January 10, 2026 | 12:00am

MANILA, Philippines — Merger and acquisition (M&A) transactions in the Philippines are expected to increase this year after deal activity saw a slowdown in 2025 with investors being strategically selective, according to a report by PwC Philippines.

In its M&A Report 2025, PwC Philippines said the country recorded 74 M&A transactions as of Dec. 4, 2025 with a total deal value of $4.6 billion, lower than the 113 deals registered in 2024 worth $8.6 billion.

The report said that investors continued to align with the government push for renewable energy, with the energy and natural resources sector accounting for 29.7 percent of the total deal volume, followed by consumer and retail at 14.9 percent and industrials at 12.2 percent.

A total deal value of $1.9 billion from 22 deals was recorded in the energy and natural resources sector.

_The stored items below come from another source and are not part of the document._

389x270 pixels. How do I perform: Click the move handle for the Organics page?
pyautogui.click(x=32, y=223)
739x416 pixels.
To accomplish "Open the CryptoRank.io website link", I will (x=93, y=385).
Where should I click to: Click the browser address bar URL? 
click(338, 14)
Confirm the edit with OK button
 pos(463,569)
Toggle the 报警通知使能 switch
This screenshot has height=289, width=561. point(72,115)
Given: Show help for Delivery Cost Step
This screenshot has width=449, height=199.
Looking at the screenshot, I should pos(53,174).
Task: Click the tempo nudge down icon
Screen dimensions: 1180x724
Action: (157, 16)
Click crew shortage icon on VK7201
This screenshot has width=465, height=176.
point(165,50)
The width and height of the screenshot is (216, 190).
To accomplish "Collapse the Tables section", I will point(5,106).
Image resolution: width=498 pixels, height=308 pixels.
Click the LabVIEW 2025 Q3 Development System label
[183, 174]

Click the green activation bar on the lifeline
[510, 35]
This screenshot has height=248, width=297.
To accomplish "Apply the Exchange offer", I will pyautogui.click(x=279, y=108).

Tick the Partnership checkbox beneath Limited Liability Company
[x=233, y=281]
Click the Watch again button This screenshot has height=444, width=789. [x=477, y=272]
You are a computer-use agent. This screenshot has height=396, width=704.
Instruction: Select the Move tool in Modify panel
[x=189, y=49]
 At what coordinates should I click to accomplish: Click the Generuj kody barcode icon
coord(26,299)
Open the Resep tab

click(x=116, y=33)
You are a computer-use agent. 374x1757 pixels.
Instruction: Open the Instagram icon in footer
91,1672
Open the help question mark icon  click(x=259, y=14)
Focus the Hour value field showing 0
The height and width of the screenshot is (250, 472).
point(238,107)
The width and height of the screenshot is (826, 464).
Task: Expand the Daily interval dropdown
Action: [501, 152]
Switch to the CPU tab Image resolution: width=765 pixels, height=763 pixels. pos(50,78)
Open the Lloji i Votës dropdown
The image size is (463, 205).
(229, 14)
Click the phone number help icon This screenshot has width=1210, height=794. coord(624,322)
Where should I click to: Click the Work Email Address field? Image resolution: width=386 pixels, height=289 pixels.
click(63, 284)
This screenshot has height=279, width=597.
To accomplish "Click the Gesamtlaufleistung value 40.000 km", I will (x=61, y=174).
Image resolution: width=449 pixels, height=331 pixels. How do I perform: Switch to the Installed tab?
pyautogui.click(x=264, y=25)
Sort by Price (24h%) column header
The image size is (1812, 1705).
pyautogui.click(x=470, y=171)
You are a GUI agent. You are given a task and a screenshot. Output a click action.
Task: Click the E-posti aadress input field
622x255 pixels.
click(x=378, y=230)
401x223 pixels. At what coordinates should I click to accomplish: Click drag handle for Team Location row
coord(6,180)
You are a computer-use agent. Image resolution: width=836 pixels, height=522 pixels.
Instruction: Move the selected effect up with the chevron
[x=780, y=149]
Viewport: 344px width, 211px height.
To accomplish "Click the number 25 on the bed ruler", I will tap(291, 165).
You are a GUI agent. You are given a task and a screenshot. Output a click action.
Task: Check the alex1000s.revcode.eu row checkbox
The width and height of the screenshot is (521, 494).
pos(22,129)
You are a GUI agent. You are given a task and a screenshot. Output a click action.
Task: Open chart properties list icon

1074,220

Among the largest transactions cited were Prime Infrastructure Capital’s $897.5-million acquisition of First Gen assets, as well as Meralco’s $127.6-million investment in SP New Energy Corp. that showed demand for renewable-linked projects. 

Real estate and infrastructure, meanwhile, posted a total deal value of $1.2 billion, driven by asset quality, location and tenant mix. 

PwC Philippines said that legislative reforms such as the Real Property Valuation and Assessment Reform Act and the Accelerated and Reformed Right-of-Way Act helped shape the investment climate in infrastructure deals.

The industrial sector, for its part, had nine announced deals with a total deal value of $180 million, with deal

activity centering on commercial and institutional construction, as well as metal smelting and refining.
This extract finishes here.